A diversified order book helps tide over hiccups in orders in specific segments. For instance, awarding of projects is currently higher in the roads space than others. The 13 per cent order book share the segment had in May last year has jumped to almost half this May.
In the same vein, with awarding of road contracts being lacklustre for much of last year, the company made up by securing contracts in the water space.
Over the past three years, revenues and net profits have grown at a compounded annual 22 per cent to Rs 2067 crore, and 14 per cent to Rs 104 crore.

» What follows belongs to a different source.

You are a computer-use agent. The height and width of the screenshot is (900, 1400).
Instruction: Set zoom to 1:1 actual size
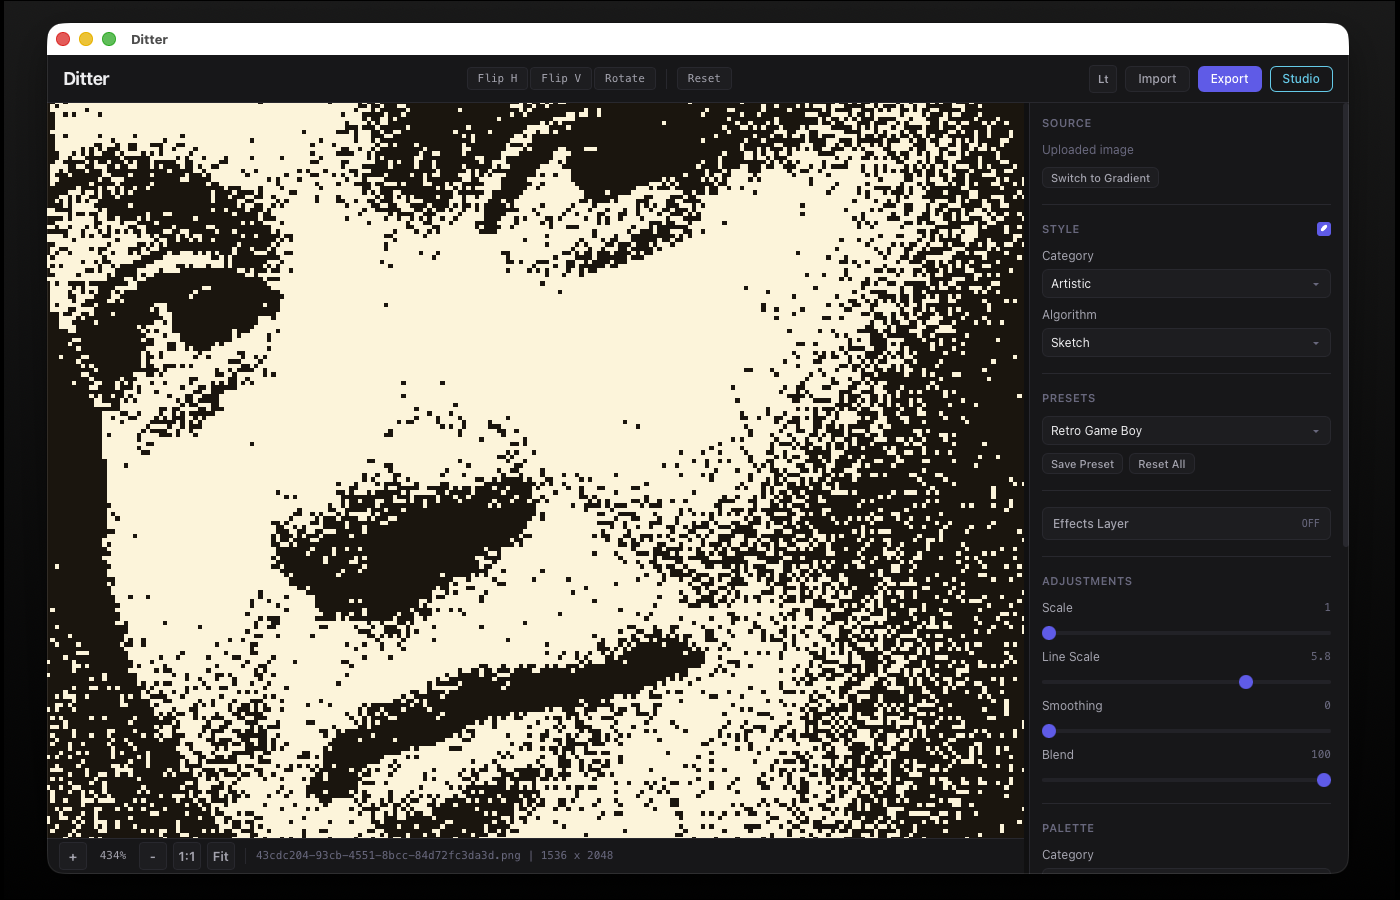pos(187,857)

However, with rising steel and cement prices in the past few quarters, input costs have spiked. As a proportion to sales, material costs stood at 43 per cent for 2011-12, up from the 37 per cent in the previous fiscal. Input costs are likely to remain high.
Even so, operating margins are healthy at 16 per cent for 2011-12, only slightly below the 16.5 per cent for the year before. The company compensated high material costs by controlling staff and other construction costs.
Margin pressure also came in from interest costs. As a proportion to sales, interest costs stayed above 6 per cent till the December 2011 quarter. Interest cover too hovered just over 2 times. But the company worked on improving working capital cycle to reduce working-capital credit and save on interest.
Efforts paid off towards the end of the fiscal, with the interest-to-sales ratio falling below 5 per cent and interest cover improving to 2.8 times in the March 2012 quarter. Debt-equity, though, is still high at 1.2 times.
A reduction in interest rates could help improve net margins from the current 5 per cent.